ESTATE OF CRAIG FITZGERALD, BY JOAN FITZGERALD, EXECUTRIX OF THE ESTATE OF CRAIG FITZGERALD AND JOAN FITZGERALD, INDIVIDUALLY, MICHELLE YOUNG, COLLEEN FITZGERALD, AND BRIAN FITZGERALD, BY HIS GUARDIAN AD LITEM, JOAN FITZGERALD, INDIVIDUALLY, PLAINTIFFS-APPELLANTS,
V.
FRANCIS P. LINNUS, DEFENDANT-RESPONDENT.



On appeal from Superior Court of New Jersey, Law Division, Somerset County, L-443-98.

Before Judges Baime, Wallace, Jr.*fn1 and Carchman.

The opinion of the court was delivered by: Archman, J.A.D.

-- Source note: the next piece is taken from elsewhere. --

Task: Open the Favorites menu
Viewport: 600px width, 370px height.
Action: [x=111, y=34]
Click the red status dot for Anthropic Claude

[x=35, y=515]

NOT FOR PUBLICATION WITHOUT THE APPROVAL OF THE APPELLATE DIVISION

Argued December 6, 2000

Following the untimely death of her husband, plaintiff Joan Fitzgerald (Joan) retained the legal services of defendant Francis P. Linnus. The nature of that representation and the duties imposed upon defendant generate the issues in this appeal. Plaintiffs assert that defendant owed a duty not only to Joan, but to her children, plaintiffs Michelle Young, Colleen Fitzgerald and Brian Fitzgerald*fn2 (collectively, the children) as her putative estate beneficiaries. The gravamen of plaintiffs' complaint is that defendant negligently failed to advise Joan that she could disclaim a portion of her husband's life insurance proceeds in favor of the children which would have resulted in a substantial estate tax savings upon Joan's death. Defendant responded by denying that he was retained to provide estate planning services for Joan or that he owed such a duty to Joan and the children. The motion judge agreed with defendant, granted summary judgment, and dismissed plaintiff's complaint. Plaintiffs appeal, and we affirm.

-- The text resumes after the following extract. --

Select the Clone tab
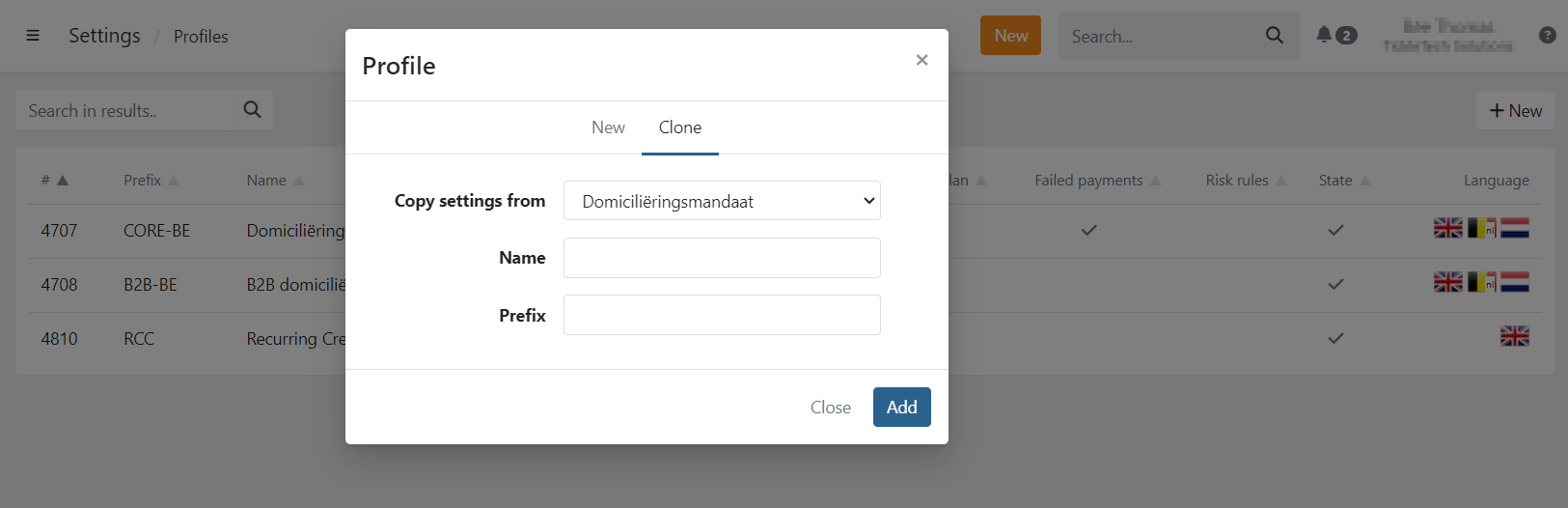Screen dimensions: 1568x508 679,127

These are the facts adduced on the parties' cross-motions for summary judgment. On March 6, 1996, Craig Fitzgerald (decedent), a C.P.A. and partner at Price Waterhouse who held both J.D. and M.B.A. degrees, died suddenly. Decedent's last will and testament left his entire probate estate to Joan and named her as executrix. The children were named as contingent beneficiaries of a testamentary trust to be established for their benefit in the event Joan predeceased decedent.

Although decedent's will, along with Joan's reciprocal will, was prepared by defendant, a neighbor and social acquaintance, in 1988, it was not executed by decedent until January 10, 1995, approximately fourteen months prior to decedent's death. The Fitzgeralds' wills were prepared in accordance with decedent's instructions, including that defendant "not engage[] in any estate planning" at that time, as decedent would prepare an estate plan and advise defendant whether the wills were suitable. Apparently, no estate plan was ever formulated.

The material facts relevant to the parties' lawyer-client relationship are not genuinely in dispute. On March 7, 1996, the day after decedent's death, Joan retained defendant to aid her in administering decedent's estate. According to Joan: "I gave a retainer to Mr. Linnus to assist in the administration of the estate for which I was the executrix." Although the Fitzgeralds' assets were then worth approximately $2 million, decedent's estate was virtually "creditor-proof," as his probate estate was only valued at $65,376 on his date of death. Significantly, Joan was the named contract beneficiary of decedent's substantial life insurance policies, which were worth approximately $2.2 million in the aggregate. Joan expressed concern to defendant about whether the benefits of those policies would be paid under the circumstances of decedent's death, and instructed defendant to collect the proceeds.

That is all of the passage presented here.